- Work item: Print nothing except the lines of the listing below from the line with "The height and width of the screenshot is (688, 1223)." to the line with "Click the red-highlighted", each exactly as written, both ends included.

Task data START

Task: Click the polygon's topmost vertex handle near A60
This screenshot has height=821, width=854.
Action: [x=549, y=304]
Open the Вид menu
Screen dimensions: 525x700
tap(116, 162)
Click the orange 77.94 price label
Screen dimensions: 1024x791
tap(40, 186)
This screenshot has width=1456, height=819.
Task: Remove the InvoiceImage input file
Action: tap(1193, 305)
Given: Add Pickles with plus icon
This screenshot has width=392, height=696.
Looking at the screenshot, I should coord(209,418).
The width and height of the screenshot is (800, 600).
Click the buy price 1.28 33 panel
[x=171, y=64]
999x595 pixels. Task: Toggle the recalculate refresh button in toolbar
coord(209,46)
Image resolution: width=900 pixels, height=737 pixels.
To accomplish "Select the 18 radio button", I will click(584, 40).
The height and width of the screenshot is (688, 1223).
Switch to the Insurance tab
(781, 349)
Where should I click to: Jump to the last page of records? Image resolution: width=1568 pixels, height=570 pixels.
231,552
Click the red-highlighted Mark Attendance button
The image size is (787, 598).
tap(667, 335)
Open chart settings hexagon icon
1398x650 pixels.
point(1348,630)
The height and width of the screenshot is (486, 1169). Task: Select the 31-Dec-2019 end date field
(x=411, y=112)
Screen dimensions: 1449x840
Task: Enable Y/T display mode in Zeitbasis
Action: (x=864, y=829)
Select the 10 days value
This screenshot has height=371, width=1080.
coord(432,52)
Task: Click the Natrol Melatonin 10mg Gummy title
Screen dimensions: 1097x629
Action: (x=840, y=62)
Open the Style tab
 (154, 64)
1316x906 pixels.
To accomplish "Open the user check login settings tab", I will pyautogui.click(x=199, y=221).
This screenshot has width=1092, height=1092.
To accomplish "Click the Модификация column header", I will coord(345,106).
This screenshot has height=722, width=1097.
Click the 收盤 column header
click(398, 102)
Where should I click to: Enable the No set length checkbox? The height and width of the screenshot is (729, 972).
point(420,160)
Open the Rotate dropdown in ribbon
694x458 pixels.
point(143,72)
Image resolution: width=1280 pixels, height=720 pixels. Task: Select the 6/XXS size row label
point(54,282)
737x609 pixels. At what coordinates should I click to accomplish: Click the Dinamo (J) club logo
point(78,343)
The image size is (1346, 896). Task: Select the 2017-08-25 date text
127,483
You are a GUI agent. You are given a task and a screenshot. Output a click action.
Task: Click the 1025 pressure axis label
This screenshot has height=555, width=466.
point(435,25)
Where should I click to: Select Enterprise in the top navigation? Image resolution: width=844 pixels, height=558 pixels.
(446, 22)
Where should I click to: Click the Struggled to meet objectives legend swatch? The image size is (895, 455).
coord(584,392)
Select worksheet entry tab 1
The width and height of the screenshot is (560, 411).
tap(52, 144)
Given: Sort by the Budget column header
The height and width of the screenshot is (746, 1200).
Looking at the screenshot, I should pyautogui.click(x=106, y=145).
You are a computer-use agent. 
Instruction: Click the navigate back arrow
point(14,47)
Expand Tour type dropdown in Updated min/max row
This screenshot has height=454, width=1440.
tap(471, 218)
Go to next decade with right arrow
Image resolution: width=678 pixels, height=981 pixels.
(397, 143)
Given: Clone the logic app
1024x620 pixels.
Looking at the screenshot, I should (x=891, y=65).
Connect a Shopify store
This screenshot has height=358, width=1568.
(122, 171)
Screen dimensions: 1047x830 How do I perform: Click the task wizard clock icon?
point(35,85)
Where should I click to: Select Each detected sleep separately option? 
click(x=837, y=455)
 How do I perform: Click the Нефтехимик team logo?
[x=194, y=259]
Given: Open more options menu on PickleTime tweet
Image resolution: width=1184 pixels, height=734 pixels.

Task data END

- Solution for this problem:
The height and width of the screenshot is (688, 1223).
Switch to the Insurance tab
(781, 349)
Where should I click to: Jump to the last page of records? Image resolution: width=1568 pixels, height=570 pixels.
231,552
Click the red-highlighted Mark Attendance button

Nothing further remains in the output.